A model outputting song lyrics means it has it stored somehow somewhere. Just because the storage is in a lossy compressed obscure hyper dimensional transformation of some kind, doesn't mean it didn't store an illegal copy. Or it wouldn't have been able to output it. _Technical details do not protect from legal responsibilities (in general)_
you could (maybe should) add new laws which in some form treat LLM memorized things the same as if a human did memorize it, but currently LLMs have no special legal treatment when it comes to them storing copies of things.
Perhaps; I didn't read the court ruling.
But I'd be surprised if that was generally the case. It's easy to see why ChatGPT 1:1 reproducing a song's lyrics would be a copyright issue. But creating a derivative work based on the song?

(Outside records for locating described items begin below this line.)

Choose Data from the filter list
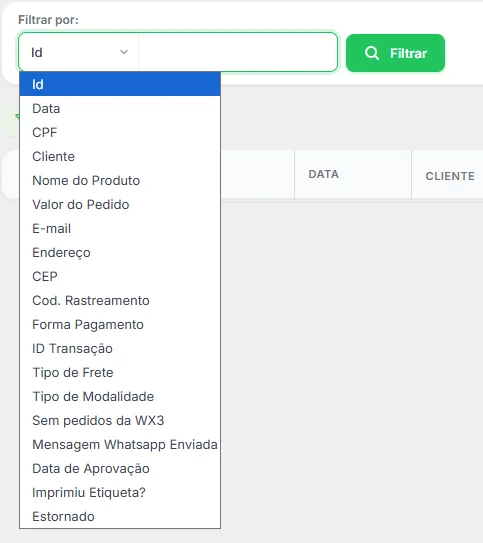The image size is (483, 543). (120, 108)

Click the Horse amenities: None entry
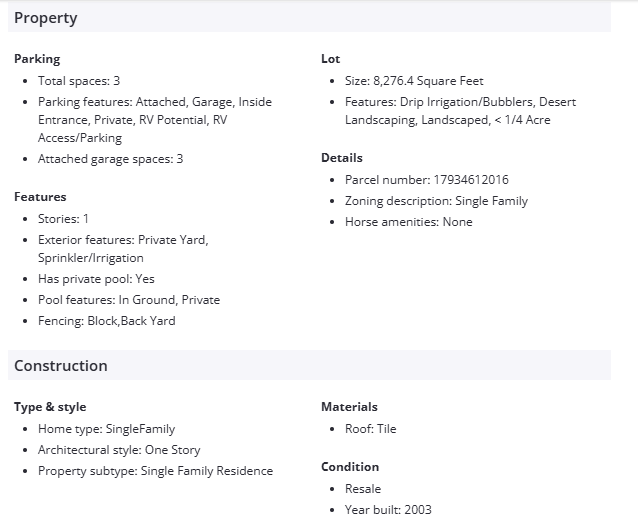coord(408,222)
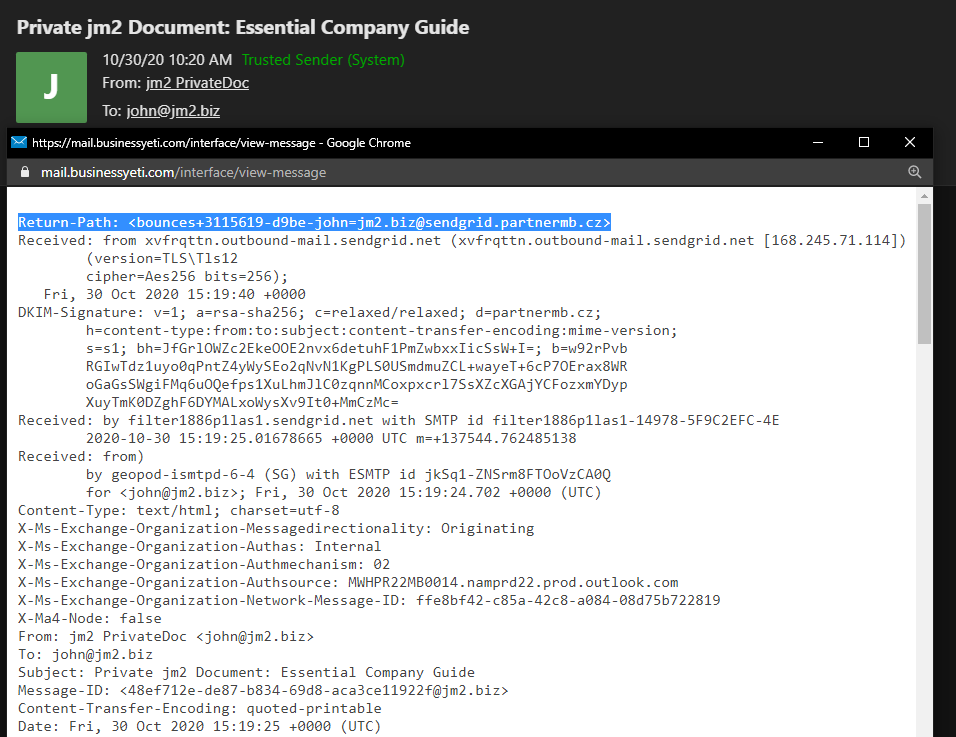Click the vertical scrollbar thumb
The width and height of the screenshot is (956, 737).
click(925, 275)
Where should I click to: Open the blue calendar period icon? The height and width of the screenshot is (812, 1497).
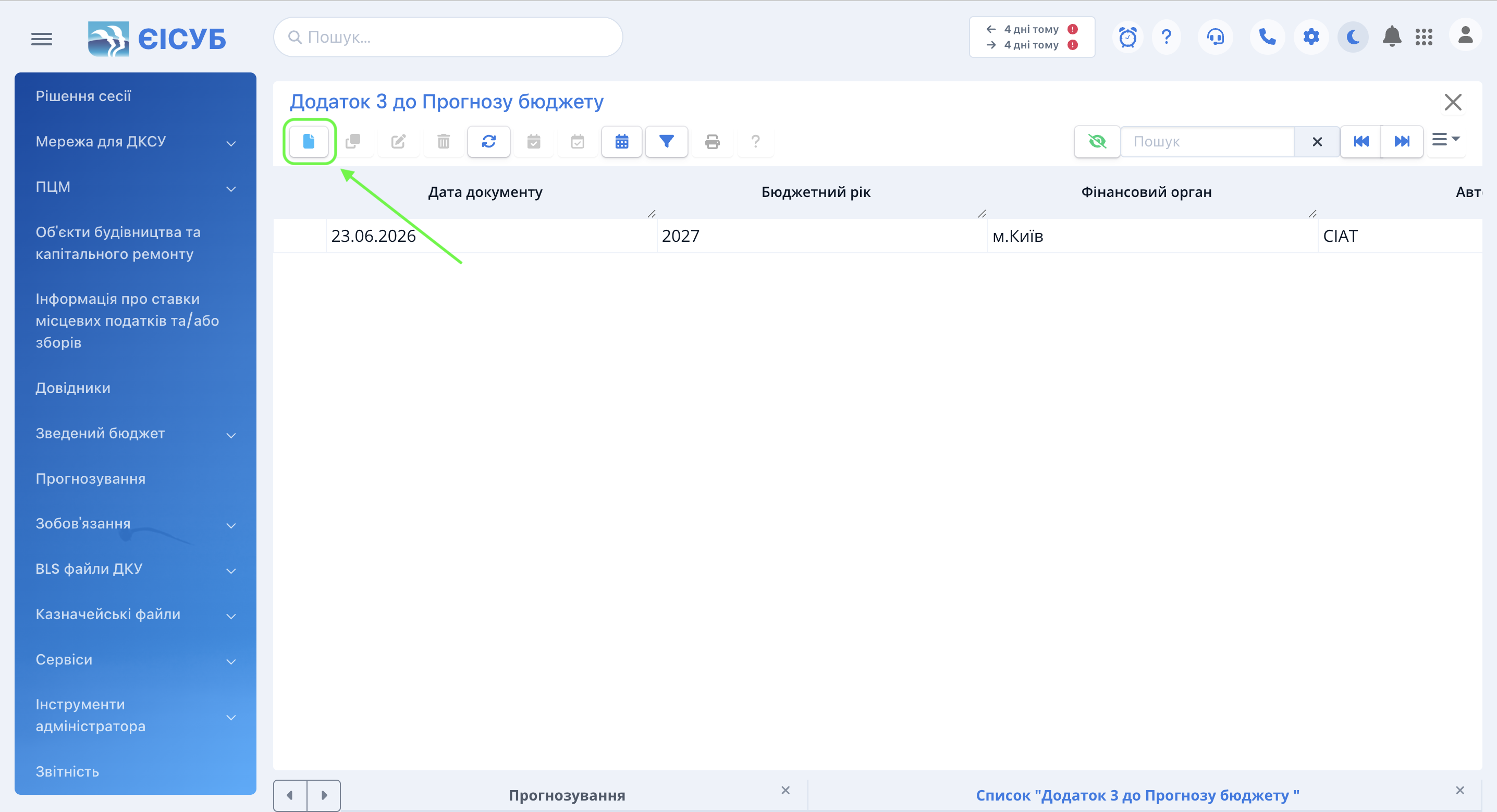coord(621,141)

What if I made a website that counts the number of alliterations in certain songs' lyrics? Would that be copyright infringement, because my algorithm uses the original lyrics to derive its output?
If this ruling really applied to any alogrithm deriving content from copyright protected works, it would be pretty absurd.
But absurd copyright laws would be nothing new, so I won't discount the possibility.
> But creating a derivative work based on the song?
1. it wouldn't matter as derivative work still needs the original license
2. expect if it's not derivative but just inspired,
and the court case was about it being pretty much _the same work_
OpenAIs defense also wasn't that it's derived or inspired but, to quote
> Since the output would only be generated as a result of user inputs known as prompts, it was not the defendants, but the respective user who would be liable for it, OpenAI had argued.
and the court oder said more or less
- if it can reproduce the song lyrics it means it stored a copy of the song lyrics somehow somewhere (memorization), but storing copies requires a license and OpenAI has no license
- it it outputs a copy of the song lyrics it means it's making another copy of them and giving them to the user which is copyright infringement
and this makes sens, if a human memorizes a song and then writes it down when asked it's still is and always has been copyright infringement (else you could just launder copy right by hiring people to memorize things and then write them down, which would be ridiculous).
and technically speaking LLMs are at the core a lossy compressed storage of their training content + statistic models about them. And to be clear that isn't some absurd around five corners reasoning. It's a pretty core aspect of their design. And to be clear this are things well know even before LLMs became a big deal and OpenAI got huge investment. OpenAI pretty much knew about this being a problem from the get to go. But like any recent big US "startup" following the law doesn't matter.
it technically being a unusual form of lossy compressed storage means it makes that the memorization counts as a copyright infringement (with current law)
but I would argue the law should be improved in that case, so that under some circumstances "memorization" in LLMs is treated as "memorization" in Humans (i.e. not a illegal copy, until you make it one by writing it down). But you can't make it all circumstances because like mentioned you can use the same tech to bascially to lossy file compression and you don't want people to launder copy right by training an LLM on a a single text/song/movie and then distributing that...
That seems like a really broad interpretation of "technically memorization" that could have unintended side effects (like say banning equations that could be used to generate specific lyrics), but I suppose some countries consider loading into RAM a copy already. I guess we're already at absurdity
The point is that some other vendor will do the work to implement the filtering required by Germany even if OpenAI doesn't.